=== Work item ===
Give back all of the data exactly. Leave nothing out.
*** Block opens ***
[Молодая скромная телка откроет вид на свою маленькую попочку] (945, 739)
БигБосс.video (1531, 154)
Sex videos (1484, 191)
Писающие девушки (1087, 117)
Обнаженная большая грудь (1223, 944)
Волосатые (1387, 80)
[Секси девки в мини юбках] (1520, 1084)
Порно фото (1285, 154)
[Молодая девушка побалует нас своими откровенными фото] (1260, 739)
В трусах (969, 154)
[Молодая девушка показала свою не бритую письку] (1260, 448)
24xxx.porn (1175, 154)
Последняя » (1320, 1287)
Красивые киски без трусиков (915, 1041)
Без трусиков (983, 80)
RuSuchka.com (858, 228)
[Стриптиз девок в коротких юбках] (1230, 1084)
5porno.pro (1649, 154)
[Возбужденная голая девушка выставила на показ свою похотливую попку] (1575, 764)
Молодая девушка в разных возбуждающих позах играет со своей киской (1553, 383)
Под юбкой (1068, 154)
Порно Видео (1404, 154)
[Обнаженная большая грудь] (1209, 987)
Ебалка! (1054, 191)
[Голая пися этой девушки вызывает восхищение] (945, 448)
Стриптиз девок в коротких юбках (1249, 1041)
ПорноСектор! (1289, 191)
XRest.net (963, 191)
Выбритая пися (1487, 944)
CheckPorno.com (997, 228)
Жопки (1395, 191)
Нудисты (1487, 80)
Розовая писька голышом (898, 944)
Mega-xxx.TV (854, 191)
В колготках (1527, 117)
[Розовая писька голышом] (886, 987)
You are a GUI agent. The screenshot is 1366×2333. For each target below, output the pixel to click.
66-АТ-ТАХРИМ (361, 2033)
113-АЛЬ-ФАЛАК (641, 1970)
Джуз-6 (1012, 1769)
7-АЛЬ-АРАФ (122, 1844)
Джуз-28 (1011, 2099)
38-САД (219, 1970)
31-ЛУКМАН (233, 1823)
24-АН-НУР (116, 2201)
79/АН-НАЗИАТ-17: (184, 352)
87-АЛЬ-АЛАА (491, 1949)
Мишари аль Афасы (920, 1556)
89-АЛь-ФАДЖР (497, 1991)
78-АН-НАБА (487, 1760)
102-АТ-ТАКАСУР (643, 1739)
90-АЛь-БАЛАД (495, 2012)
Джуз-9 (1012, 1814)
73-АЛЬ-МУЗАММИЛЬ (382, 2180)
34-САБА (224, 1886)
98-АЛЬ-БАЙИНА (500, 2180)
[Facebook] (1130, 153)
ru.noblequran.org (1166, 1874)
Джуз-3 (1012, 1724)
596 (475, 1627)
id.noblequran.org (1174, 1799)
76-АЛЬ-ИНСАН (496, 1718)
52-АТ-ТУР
*** Block closes ***
=== Solution for this exercise ===
[Молодая скромная телка откроет вид на свою маленькую попочку] (945, 739)
БигБосс.video (1531, 154)
Sex videos (1484, 191)
Писающие девушки (1087, 117)
Обнаженная большая грудь (1223, 944)
Волосатые (1387, 80)
[Секси девки в мини юбках] (1520, 1084)
Порно фото (1285, 154)
[Молодая девушка побалует нас своими откровенными фото] (1260, 739)
В трусах (969, 154)
[Молодая девушка показала свою не бритую письку] (1260, 448)
24xxx.porn (1175, 154)
Последняя » (1320, 1287)
Красивые киски без трусиков (915, 1041)
Без трусиков (983, 80)
RuSuchka.com (858, 228)
[Стриптиз девок в коротких юбках] (1230, 1084)
5porno.pro (1649, 154)
[Возбужденная голая девушка выставила на показ свою похотливую попку] (1575, 764)
Молодая девушка в разных возбуждающих позах играет со своей киской (1553, 383)
Под юбкой (1068, 154)
Порно Видео (1404, 154)
[Обнаженная большая грудь] (1209, 987)
Ебалка! (1054, 191)
[Голая пися этой девушки вызывает восхищение] (945, 448)
Стриптиз девок в коротких юбках (1249, 1041)
ПорноСектор! (1289, 191)
XRest.net (963, 191)
Выбритая пися (1487, 944)
CheckPorno.com (997, 228)
Жопки (1395, 191)
Нудисты (1487, 80)
Розовая писька голышом (898, 944)
Mega-xxx.TV (854, 191)
В колготках (1527, 117)
[Розовая писька голышом] (886, 987)
You are a GUI agent. The screenshot is 1366×2333. For each target below, output the pixel to click.
66-АТ-ТАХРИМ (361, 2033)
113-АЛЬ-ФАЛАК (641, 1970)
Джуз-6 (1012, 1769)
7-АЛЬ-АРАФ (122, 1844)
Джуз-28 (1011, 2099)
38-САД (219, 1970)
31-ЛУКМАН (233, 1823)
24-АН-НУР (116, 2201)
79/АН-НАЗИАТ-17: (184, 352)
87-АЛЬ-АЛАА (491, 1949)
Мишари аль Афасы (920, 1556)
89-АЛь-ФАДЖР (497, 1991)
78-АН-НАБА (487, 1760)
102-АТ-ТАКАСУР (643, 1739)
90-АЛь-БАЛАД (495, 2012)
Джуз-9 (1012, 1814)
73-АЛЬ-МУЗАММИЛЬ (382, 2180)
34-САБА (224, 1886)
98-АЛЬ-БАЙИНА (500, 2180)
[Facebook] (1130, 153)
ru.noblequran.org (1166, 1874)
Джуз-3 (1012, 1724)
596 (475, 1627)
id.noblequran.org (1174, 1799)
76-АЛЬ-ИНСАН (496, 1718)
52-АТ-ТУР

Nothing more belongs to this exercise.